**What to produce**
Your reply should be one number: how many lines of the records below contain the string "agent".

(Stored items)
|---|

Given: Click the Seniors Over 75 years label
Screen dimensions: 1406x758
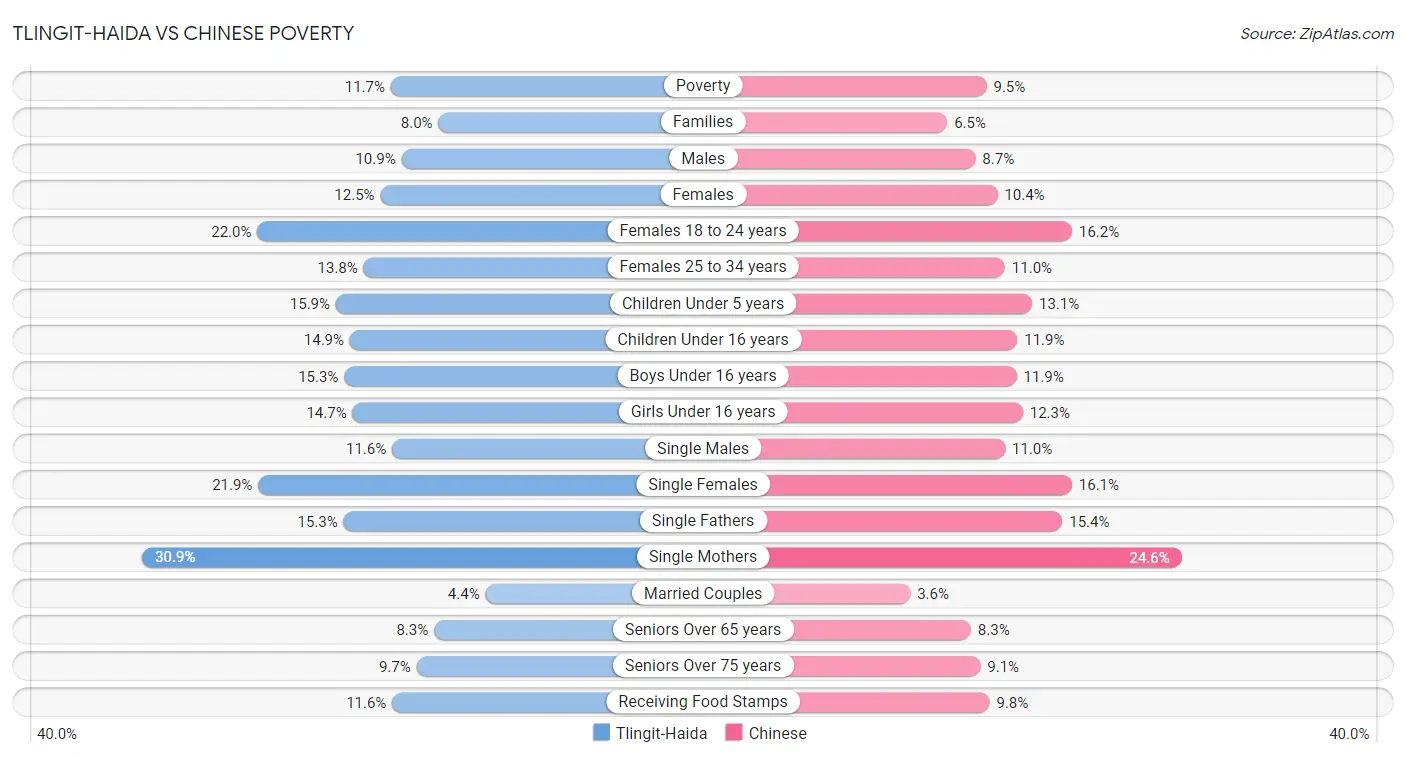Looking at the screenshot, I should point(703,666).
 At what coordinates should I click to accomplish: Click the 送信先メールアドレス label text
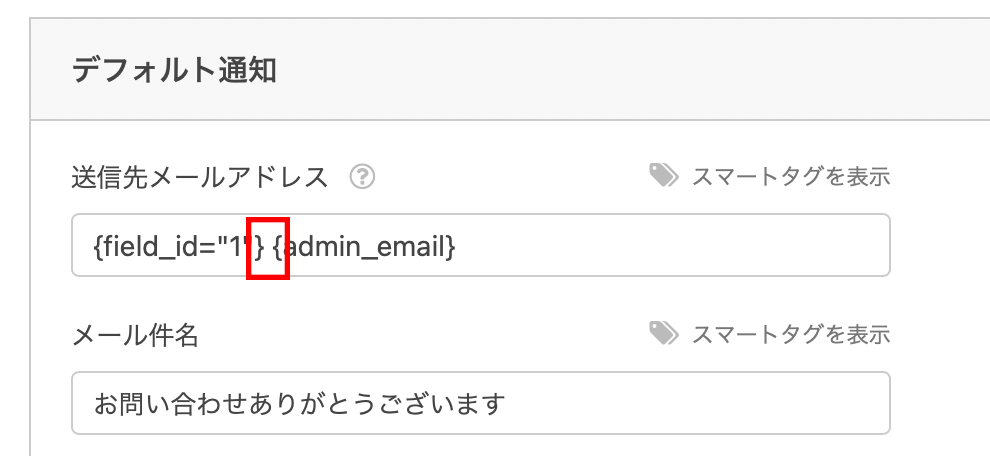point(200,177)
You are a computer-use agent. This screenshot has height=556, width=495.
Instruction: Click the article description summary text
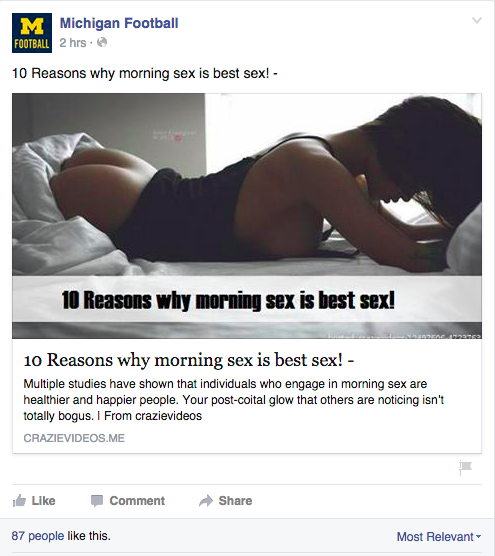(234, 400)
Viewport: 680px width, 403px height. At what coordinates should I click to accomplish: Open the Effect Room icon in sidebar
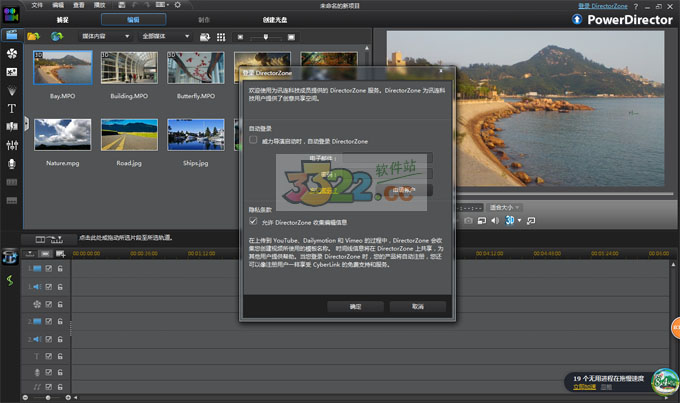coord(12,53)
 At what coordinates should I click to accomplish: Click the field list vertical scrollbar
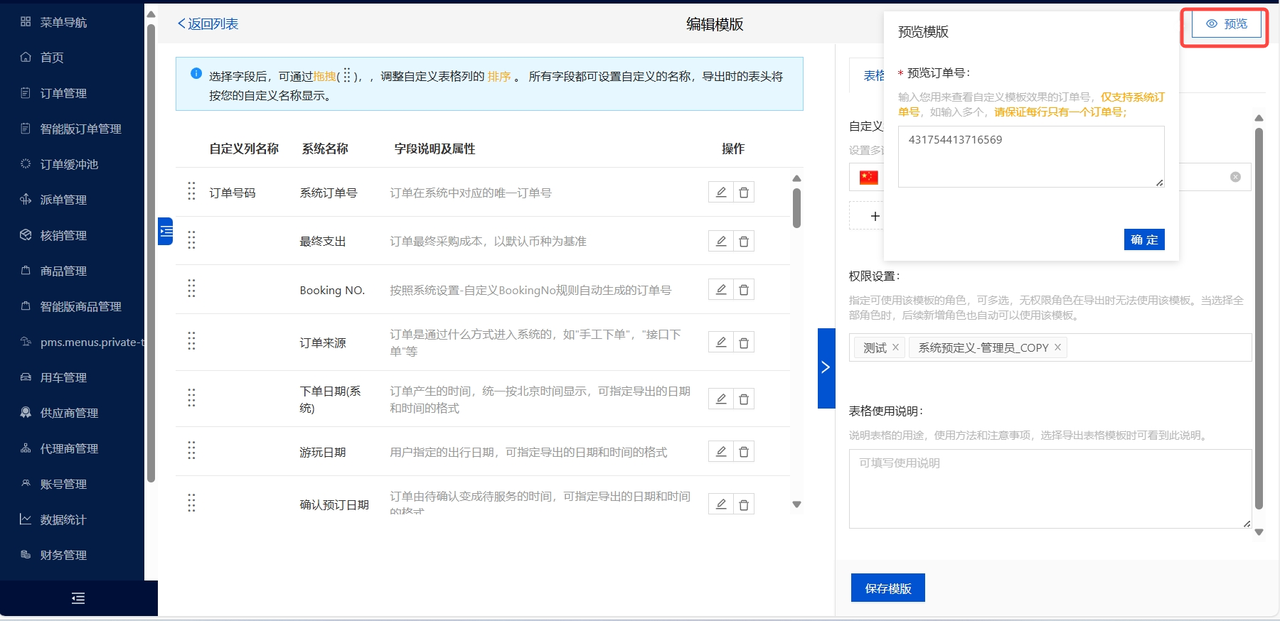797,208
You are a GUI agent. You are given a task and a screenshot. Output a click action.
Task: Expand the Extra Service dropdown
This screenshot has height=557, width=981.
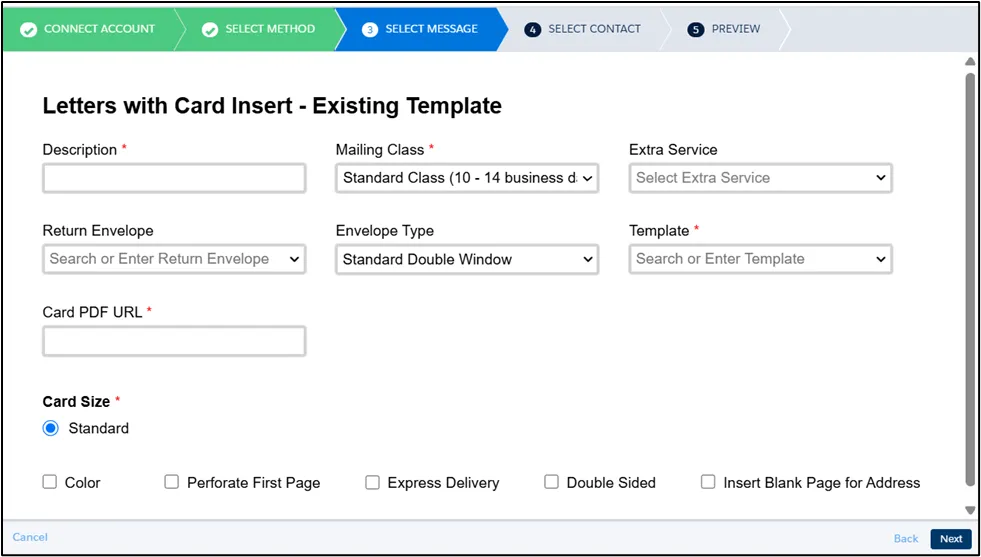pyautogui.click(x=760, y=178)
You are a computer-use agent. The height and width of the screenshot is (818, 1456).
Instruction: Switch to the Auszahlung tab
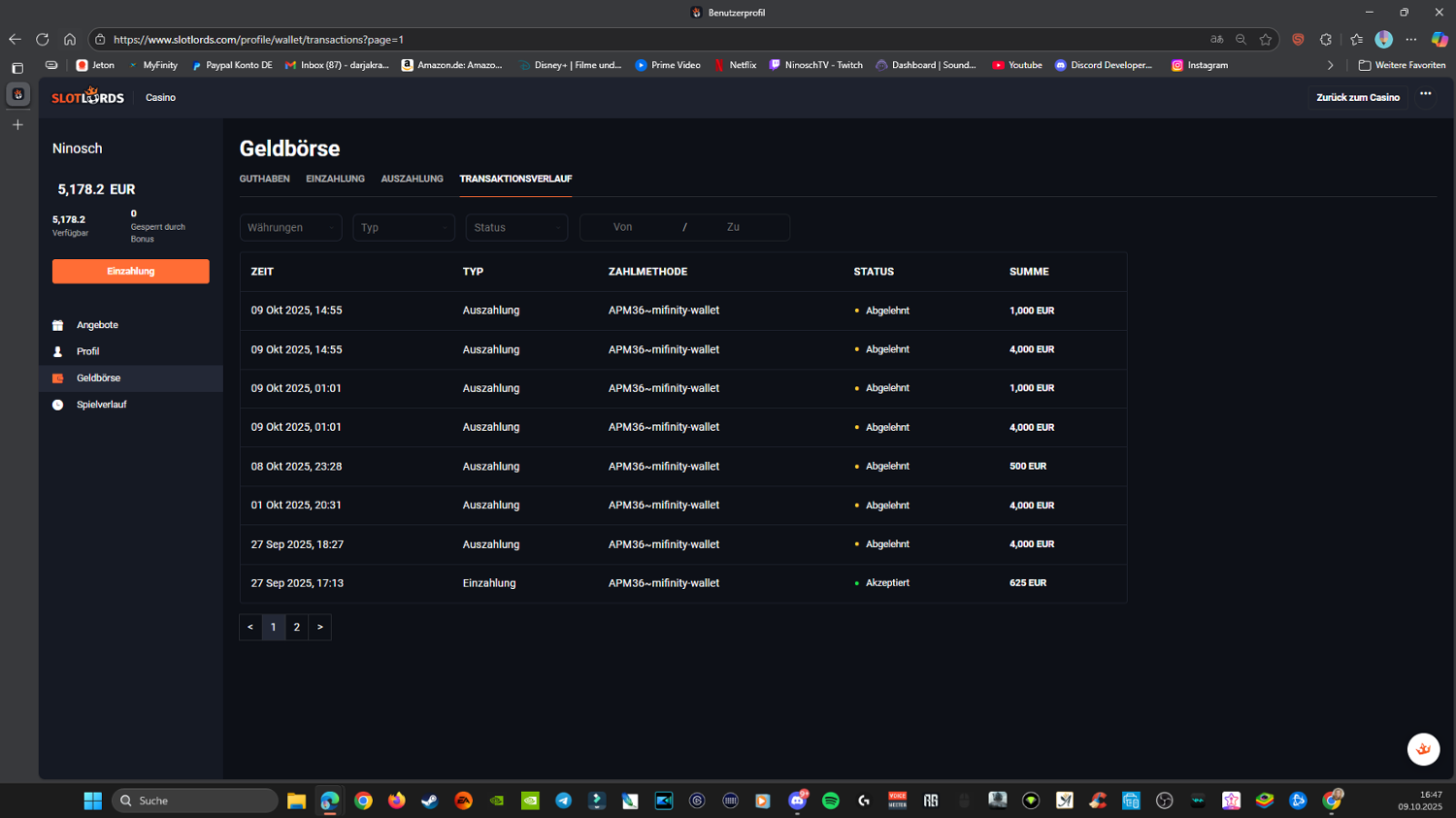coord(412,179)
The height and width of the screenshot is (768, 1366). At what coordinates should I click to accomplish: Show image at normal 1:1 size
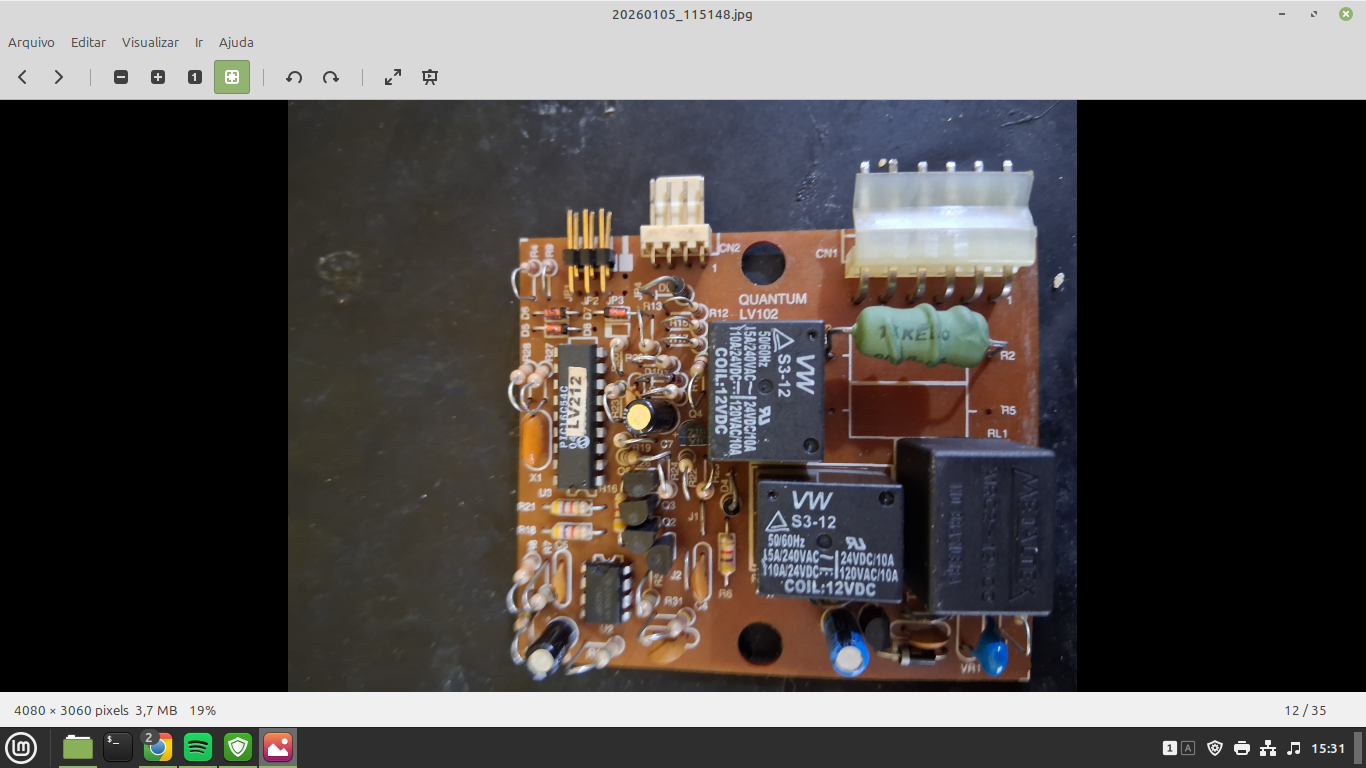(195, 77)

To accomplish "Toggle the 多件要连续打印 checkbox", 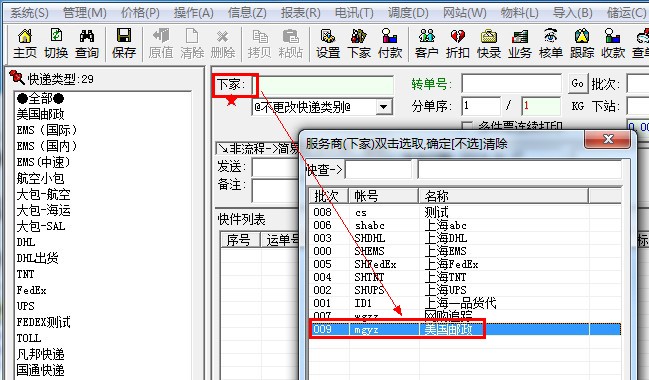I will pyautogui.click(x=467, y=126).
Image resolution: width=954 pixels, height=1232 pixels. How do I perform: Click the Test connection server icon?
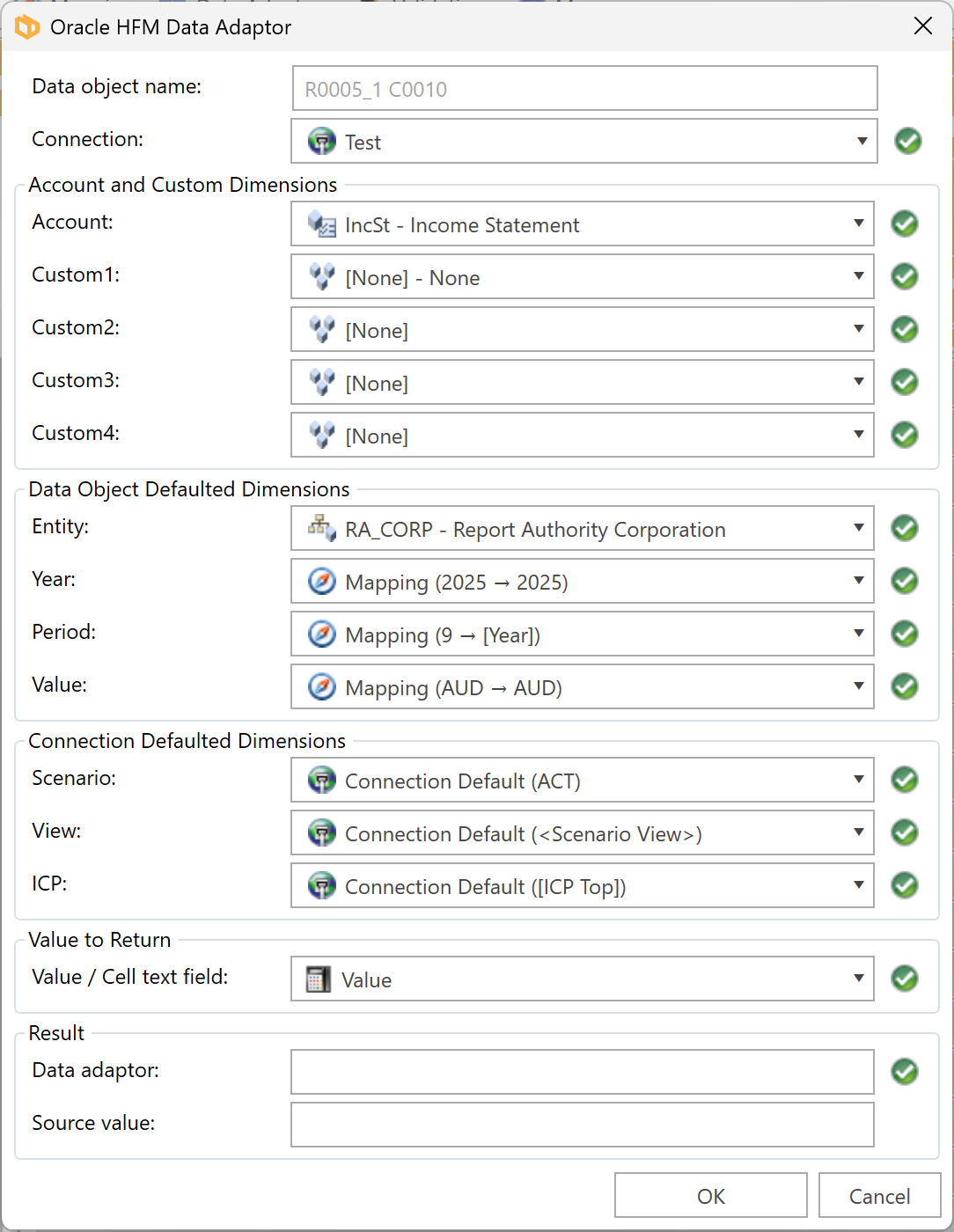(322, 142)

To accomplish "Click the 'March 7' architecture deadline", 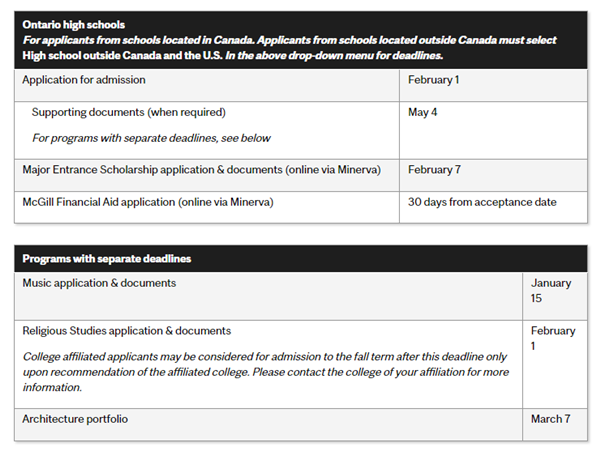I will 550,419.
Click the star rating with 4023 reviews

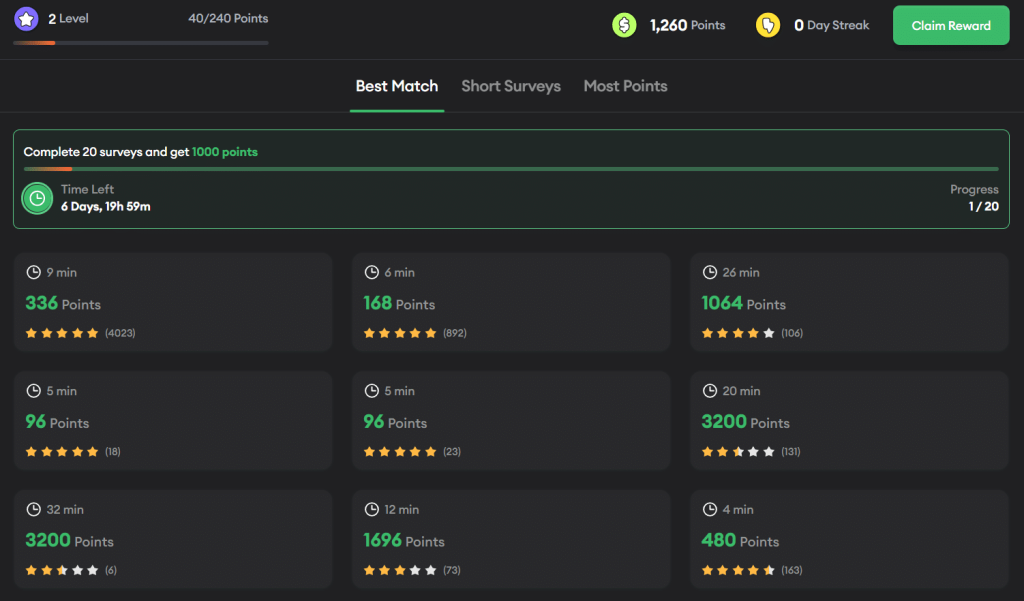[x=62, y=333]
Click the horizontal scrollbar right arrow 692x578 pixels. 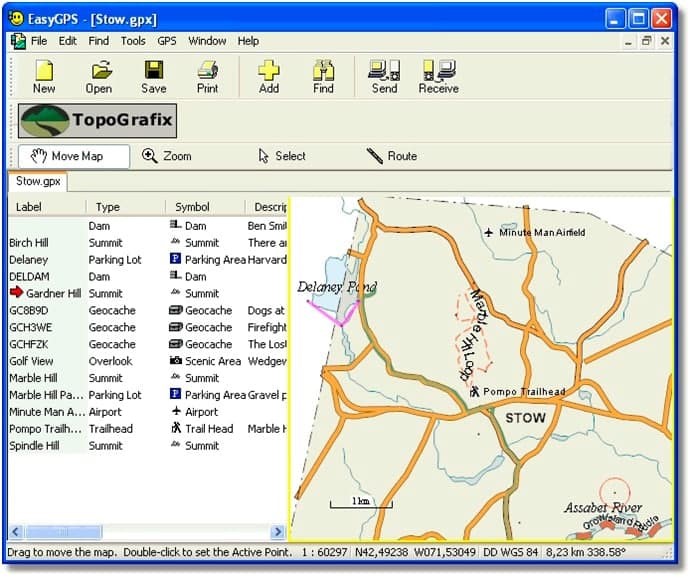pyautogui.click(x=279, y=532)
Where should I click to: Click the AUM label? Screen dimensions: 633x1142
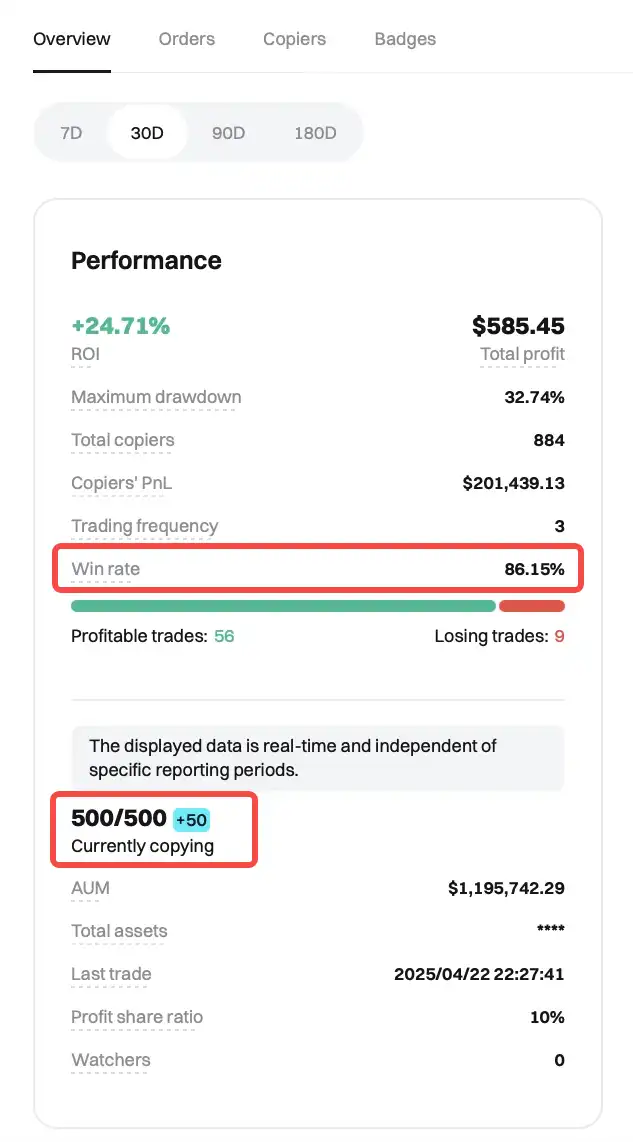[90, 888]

|---|

**Answer section**
3